● Work order
Below are some entries; state how many of their lines contain the word "checkbox", with nothing else in the reply.

Pixel coordinate grounding data

*** Begin section ***

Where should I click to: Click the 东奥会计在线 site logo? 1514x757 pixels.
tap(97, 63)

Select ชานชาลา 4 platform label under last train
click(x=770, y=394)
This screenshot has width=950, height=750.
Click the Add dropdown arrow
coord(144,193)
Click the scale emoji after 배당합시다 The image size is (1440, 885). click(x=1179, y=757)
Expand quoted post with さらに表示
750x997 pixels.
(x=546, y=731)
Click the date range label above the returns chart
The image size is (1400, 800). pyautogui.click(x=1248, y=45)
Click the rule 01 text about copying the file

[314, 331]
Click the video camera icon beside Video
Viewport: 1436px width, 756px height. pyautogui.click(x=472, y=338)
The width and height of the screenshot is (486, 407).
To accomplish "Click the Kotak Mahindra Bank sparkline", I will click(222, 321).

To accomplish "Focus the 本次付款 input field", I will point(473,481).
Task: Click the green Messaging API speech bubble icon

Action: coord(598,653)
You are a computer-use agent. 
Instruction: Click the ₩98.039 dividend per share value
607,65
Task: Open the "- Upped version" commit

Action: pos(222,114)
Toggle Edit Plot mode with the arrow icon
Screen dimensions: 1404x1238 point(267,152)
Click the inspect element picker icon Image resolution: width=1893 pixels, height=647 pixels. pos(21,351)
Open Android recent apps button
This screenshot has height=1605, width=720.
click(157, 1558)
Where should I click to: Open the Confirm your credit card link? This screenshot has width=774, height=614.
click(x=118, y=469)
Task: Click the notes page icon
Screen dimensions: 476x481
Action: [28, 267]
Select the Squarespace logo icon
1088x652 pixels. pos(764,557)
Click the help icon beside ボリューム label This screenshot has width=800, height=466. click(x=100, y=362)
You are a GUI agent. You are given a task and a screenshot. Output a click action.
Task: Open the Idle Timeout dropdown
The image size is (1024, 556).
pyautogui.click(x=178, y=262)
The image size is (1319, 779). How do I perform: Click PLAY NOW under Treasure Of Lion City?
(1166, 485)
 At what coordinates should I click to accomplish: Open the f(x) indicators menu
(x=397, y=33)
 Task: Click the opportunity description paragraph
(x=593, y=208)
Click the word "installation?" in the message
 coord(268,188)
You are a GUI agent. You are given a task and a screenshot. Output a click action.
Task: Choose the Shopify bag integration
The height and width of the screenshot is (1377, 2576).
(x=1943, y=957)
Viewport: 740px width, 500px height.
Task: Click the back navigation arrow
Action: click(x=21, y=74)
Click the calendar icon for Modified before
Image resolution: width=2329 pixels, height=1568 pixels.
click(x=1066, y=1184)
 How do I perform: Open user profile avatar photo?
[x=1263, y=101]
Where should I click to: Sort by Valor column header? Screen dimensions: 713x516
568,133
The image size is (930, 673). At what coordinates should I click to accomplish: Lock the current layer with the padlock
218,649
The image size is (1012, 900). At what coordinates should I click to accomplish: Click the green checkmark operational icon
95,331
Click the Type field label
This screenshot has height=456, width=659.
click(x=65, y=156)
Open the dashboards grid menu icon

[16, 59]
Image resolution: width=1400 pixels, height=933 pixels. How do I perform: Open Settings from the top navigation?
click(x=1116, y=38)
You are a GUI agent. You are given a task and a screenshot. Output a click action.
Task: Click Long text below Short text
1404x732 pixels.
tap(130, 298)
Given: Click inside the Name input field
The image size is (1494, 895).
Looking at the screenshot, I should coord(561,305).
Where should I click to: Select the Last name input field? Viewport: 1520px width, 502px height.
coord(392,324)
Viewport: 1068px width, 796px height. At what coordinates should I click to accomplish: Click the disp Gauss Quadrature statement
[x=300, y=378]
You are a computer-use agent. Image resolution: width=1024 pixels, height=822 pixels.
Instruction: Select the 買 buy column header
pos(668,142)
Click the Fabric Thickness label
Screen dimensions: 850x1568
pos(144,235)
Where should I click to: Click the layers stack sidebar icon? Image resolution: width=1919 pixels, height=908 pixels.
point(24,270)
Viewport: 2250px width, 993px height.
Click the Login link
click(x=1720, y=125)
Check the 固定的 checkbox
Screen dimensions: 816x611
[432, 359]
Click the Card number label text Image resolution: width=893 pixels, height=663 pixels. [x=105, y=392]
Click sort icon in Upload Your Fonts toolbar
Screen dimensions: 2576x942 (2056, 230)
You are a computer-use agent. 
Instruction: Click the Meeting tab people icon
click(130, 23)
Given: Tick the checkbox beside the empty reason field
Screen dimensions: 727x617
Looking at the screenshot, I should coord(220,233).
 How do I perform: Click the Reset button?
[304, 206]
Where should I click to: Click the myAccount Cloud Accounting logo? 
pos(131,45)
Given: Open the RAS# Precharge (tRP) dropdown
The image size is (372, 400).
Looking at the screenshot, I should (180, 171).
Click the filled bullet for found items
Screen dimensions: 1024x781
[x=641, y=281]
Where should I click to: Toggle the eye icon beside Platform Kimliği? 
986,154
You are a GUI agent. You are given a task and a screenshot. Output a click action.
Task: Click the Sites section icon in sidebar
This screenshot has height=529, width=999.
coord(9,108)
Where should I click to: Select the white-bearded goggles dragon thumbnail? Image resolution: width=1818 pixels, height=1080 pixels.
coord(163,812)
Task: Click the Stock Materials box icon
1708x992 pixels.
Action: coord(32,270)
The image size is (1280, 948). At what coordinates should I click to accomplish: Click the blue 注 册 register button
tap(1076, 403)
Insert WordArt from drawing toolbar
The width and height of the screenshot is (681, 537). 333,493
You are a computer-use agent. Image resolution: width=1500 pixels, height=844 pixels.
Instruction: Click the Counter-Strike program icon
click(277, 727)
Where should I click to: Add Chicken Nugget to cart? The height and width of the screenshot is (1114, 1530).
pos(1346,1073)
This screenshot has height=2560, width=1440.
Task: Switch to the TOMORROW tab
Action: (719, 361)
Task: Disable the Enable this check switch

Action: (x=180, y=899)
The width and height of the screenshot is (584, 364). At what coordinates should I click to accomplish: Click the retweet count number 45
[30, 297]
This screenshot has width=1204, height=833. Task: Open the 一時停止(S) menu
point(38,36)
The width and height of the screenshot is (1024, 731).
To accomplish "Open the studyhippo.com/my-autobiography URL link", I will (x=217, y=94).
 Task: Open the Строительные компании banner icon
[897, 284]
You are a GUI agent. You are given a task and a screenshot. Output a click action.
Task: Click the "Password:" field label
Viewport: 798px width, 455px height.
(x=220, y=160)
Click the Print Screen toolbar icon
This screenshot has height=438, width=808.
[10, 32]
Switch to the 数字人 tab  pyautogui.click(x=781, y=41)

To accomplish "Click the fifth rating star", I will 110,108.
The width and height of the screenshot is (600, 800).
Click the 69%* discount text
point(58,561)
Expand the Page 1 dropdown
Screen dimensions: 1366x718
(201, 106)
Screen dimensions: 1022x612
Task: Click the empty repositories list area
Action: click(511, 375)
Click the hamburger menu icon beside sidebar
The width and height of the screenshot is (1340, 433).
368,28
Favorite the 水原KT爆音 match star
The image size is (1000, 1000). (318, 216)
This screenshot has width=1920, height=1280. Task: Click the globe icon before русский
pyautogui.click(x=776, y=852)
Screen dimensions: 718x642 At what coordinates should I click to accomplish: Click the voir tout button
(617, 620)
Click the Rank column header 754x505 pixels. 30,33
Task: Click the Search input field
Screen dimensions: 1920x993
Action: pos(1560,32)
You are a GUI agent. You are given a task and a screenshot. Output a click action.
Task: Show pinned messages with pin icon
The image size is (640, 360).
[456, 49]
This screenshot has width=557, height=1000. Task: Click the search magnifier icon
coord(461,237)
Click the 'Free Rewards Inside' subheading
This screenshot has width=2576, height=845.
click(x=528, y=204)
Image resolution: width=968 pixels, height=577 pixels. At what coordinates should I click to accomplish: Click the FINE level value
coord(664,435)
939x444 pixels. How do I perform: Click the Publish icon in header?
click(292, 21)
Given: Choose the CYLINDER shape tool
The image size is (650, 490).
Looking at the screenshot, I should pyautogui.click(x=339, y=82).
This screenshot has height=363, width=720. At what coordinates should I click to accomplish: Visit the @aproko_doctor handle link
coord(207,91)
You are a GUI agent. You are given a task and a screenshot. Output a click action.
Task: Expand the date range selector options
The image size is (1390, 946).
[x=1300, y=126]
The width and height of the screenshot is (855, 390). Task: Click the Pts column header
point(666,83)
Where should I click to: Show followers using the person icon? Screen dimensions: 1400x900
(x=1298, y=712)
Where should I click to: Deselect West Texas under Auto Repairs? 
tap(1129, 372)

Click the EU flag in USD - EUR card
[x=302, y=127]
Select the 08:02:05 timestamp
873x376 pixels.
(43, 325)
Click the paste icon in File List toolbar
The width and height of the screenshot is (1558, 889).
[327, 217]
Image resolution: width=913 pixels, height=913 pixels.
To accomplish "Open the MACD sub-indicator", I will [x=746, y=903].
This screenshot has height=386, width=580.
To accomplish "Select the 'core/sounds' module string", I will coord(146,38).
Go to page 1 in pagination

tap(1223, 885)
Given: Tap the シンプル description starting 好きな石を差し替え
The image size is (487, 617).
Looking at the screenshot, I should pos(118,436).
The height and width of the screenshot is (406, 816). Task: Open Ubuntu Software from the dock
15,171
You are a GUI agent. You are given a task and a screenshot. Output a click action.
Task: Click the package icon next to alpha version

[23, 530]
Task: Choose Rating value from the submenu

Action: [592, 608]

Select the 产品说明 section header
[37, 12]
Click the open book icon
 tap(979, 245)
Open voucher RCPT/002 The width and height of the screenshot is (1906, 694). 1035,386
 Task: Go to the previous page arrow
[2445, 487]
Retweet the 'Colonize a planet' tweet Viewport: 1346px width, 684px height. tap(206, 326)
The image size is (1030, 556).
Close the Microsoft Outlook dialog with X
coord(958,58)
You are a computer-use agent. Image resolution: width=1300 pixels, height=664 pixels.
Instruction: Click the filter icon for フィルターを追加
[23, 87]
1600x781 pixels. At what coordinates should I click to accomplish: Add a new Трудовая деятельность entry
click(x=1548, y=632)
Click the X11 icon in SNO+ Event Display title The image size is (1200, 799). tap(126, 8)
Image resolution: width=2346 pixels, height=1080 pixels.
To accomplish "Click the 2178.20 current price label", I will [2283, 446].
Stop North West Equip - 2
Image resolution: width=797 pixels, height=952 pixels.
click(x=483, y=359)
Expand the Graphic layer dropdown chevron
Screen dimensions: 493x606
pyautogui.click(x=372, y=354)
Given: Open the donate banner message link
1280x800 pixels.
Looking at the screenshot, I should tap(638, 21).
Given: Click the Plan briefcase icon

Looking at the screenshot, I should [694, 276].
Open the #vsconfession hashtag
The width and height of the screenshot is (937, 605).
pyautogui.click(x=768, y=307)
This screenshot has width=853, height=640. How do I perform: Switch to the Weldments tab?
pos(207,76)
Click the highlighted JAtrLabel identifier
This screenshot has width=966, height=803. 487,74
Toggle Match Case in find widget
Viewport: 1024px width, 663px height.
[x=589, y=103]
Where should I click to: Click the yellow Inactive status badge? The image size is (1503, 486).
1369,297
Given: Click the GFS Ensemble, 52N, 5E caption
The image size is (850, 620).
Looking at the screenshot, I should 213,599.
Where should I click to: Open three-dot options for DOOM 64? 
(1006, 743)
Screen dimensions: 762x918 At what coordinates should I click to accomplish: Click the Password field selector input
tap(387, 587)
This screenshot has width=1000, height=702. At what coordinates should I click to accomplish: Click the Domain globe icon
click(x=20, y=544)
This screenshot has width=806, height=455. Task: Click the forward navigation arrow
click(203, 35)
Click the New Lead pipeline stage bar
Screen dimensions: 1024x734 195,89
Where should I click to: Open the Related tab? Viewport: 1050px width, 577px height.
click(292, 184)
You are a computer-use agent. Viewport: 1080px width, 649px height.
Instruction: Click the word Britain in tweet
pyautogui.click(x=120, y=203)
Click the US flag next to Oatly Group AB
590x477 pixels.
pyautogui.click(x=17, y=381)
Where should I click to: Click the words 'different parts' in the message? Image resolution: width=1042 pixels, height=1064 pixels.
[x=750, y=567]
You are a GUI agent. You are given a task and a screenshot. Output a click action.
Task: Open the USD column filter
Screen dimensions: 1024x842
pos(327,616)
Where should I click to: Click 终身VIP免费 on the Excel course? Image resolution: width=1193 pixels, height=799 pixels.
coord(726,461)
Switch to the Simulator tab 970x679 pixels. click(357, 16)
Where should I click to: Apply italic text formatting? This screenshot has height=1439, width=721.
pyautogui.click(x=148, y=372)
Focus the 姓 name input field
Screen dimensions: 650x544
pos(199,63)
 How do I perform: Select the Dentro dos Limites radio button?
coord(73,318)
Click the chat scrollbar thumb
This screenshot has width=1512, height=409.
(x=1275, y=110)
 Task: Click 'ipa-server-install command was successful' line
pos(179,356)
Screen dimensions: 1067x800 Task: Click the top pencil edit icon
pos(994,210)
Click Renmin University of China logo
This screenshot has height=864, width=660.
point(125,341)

*** End section ***

● Task response
2